[kictanet] 1995 article on why the Internet won't work!

S.Murigi Muraya murigi.muraya at gmail.com
Tue Feb 23 15:51:17 EAT 2010


Quite interesting that am attending a Cisco Webex Training session being run
from RSA right now.

Am in Nairobi too :-)

On Tue, Feb 23, 2010 at 3:34 PM, Agosta Liko <agostal at gmail.com> wrote:

> http://www.newsweek.com/id/106554
>
> The Internet? Bah!
> Hype alert: Why cyberspace isn't, and will never be, nirvana
>
> By Clifford Stoll | NEWSWEEK
>
> >From the magazine issue dated Feb 27, 1995
>
> After two decades online, I'm perplexed. It's not that I haven't had a
> gas of a good time on the Internet. I've met great people and even
> caught a hacker or two. But today, I'm uneasy about this most trendy
> and oversold community. Visionaries see a future of telecommuting
> workers, interactive libraries and multimedia classrooms. They speak
> of electronic town meetings and virtual communities. Commerce and
> business will shift from offices and malls to networks and modems. And
> the freedom of digital networks will make government more democratic.
>
> Baloney. Do our computer pundits lack all common sense?
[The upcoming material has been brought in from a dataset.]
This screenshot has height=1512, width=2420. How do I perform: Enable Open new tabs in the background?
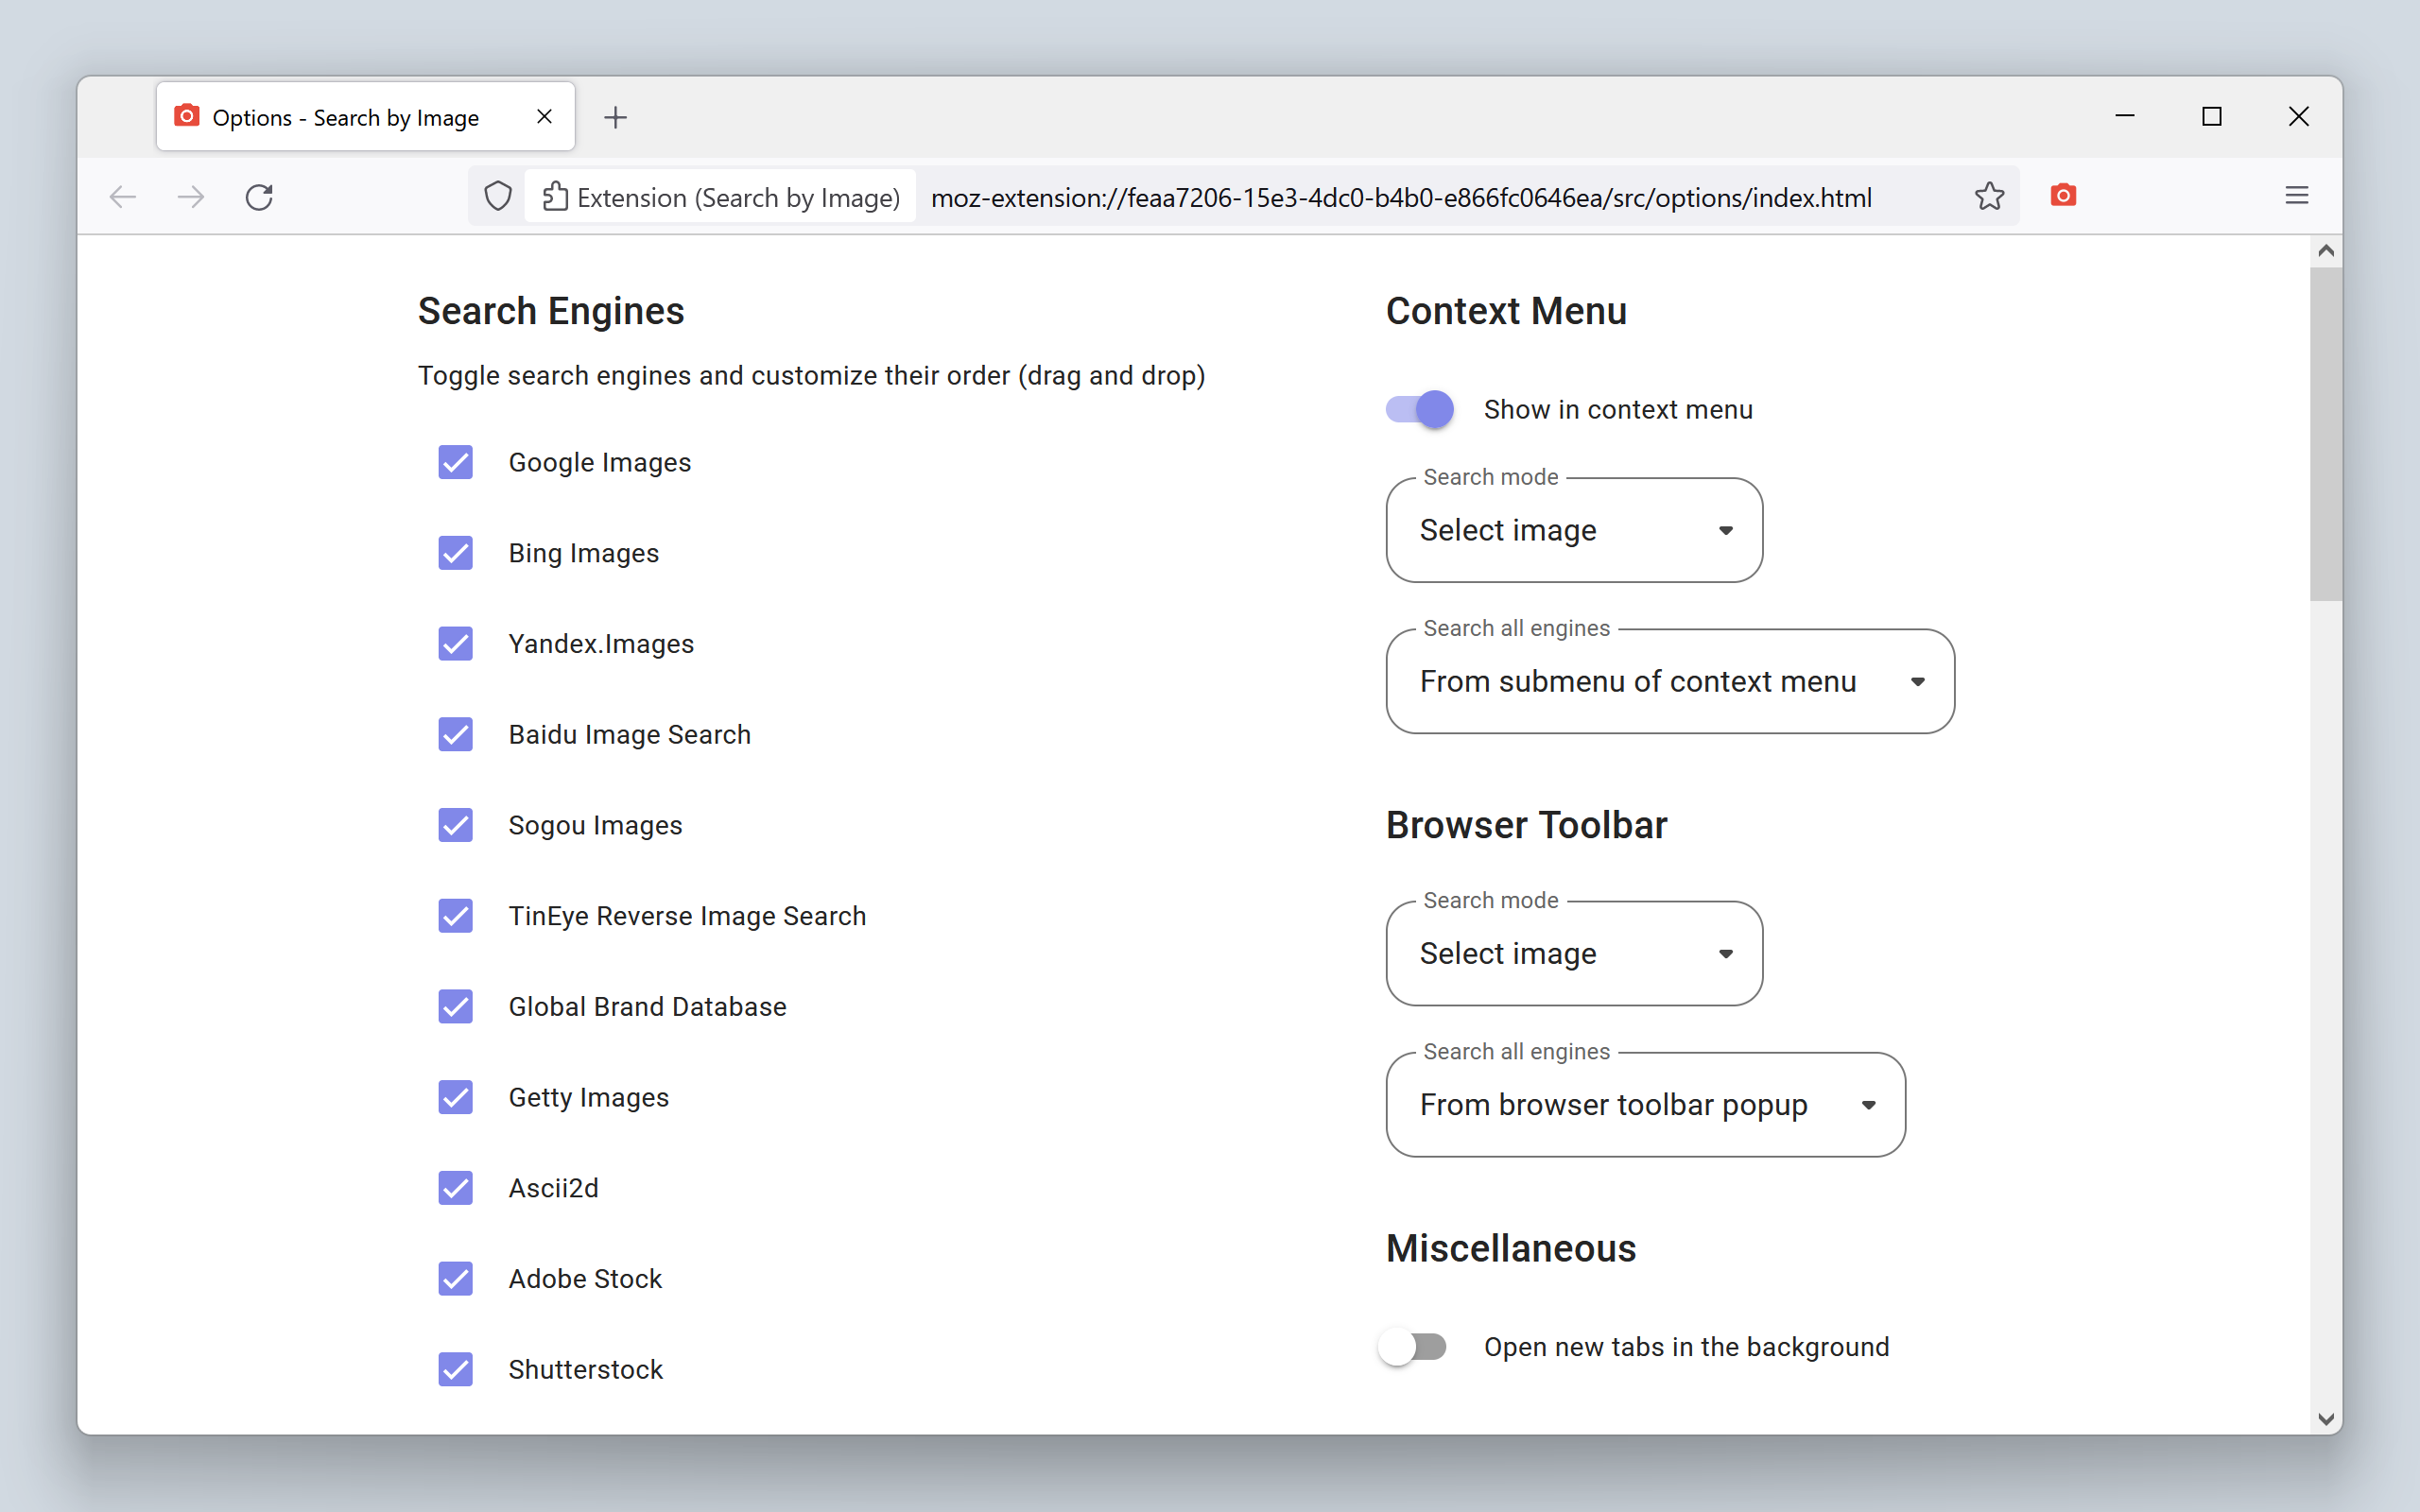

The truth in
> no online database will replace your daily newspaper, no CD-ROM can
> take the place of a competent teacher and no computer network will
> change the way government works.
>
> Consider today's online world. The Usenet, a worldwide bulletin board,
> allows anyone to post messages across the nation. Your word gets out,
> leapfrogging editors and publishers. Every voice can be heard cheaply
> and instantly. The result? Every voice is heard. The cacophany more
> closely resembles citizens band radio, complete with handles,
> harrasment, and anonymous threats. When most everyone shouts, few
> listen. How about electronic publishing? Try reading a book on disc.
> At best, it's an unpleasant chore: the myopic glow of a clunky
> computer replaces the friendly pages of a book. And you can't tote
> that laptop to the beach. Yet Nicholas Negroponte, director of the MIT
> Media Lab, predicts that we'll soon buy books and newspapers straight
> over the Intenet. Uh, sure.
>
> What the Internet hucksters won't tell you is tht the Internet is one
> big ocean of unedited data, without any pretense of completeness.
> Lacking editors, reviewers or critics, the Internet has become a
> wasteland of unfiltered data. You don't know what to ignore and what's
> worth reading. Logged onto the World Wide Web, I hunt for the date of
> the Battle of Trafalgar. Hundreds of files show up, and it takes 15
> minutes to unravel them--one's a biography written by an eighth
> grader, the second is a computer game that doesn't work and the third
> is an image of a London monument. None answers my question, and my
> search is periodically interrupted by messages like, "Too many
> connectios, try again later."
>
> Won't the Internet be useful in governing? Internet addicts clamor for
> government reports. But when Andy Spano ran for county executive in
> Westchester County, N.Y., he put every press release and position
> paper onto a bulletin board. In that affluent county, with plenty of
> computer companies, how many voters logged in? Fewer than 30. Not a
> good omen.
>
> Point and click:
> Then there are those pushing computers into schools. We're told that
> multimedia will make schoolwork easy and fun. Students will happily
> learn from animated characters while taught by expertly tailored
> software.Who needs teachers when you've got computer-aided education?
> Bah. These expensive toys are difficult to use in classrooms and
> require extensive teacher training. Sure, kids love videogames--but
> think of your own experience: can you recall even one educational
> filmstrip of decades past? I'll bet you remember the two or three
> great teachers who made a difference in your life.
>
> Then there's cyberbusiness. We're promised instant catalog
> shopping--just point and click for great deals. We'll order airline
> tickets over the network, make restaurant reservations and negotiate
> sales contracts. Stores will become obselete. So how come my local
> mall does more business in an afternoon than the entire Internet
> handles in a month? Even if there were a trustworthy way to send money
> over the Internet--which there isn't--the network is missing a most
> essential ingredient of capitalism: salespeople.
>
> What's missing from this electronic wonderland? Human contact.
> Discount the fawning techno-burble about virtual communities.
> Computers and networks isolate us from one another. A network chat
> line is a limp substitute for meeting friends over coffee. No
> interactive multimedia display comes close to the excitement of a live
> concert. And who'd prefer cybersex to the real thing? While the
> Internet beckons brightly, seductively flashing an icon of
> knowledge-as-power, this nonplace lures us to surrender our time on
> earth. A poor substitute it is, this virtual reality where frustration
> is legion and where--in the holy names of Education and
> Progress--important aspects of human interactions are relentlessly
> devalued.
>
> STOLL is the author of "Silicon Snake Oil--Second Thoughts on the
> Information Highway," to be published by Doubleday in April.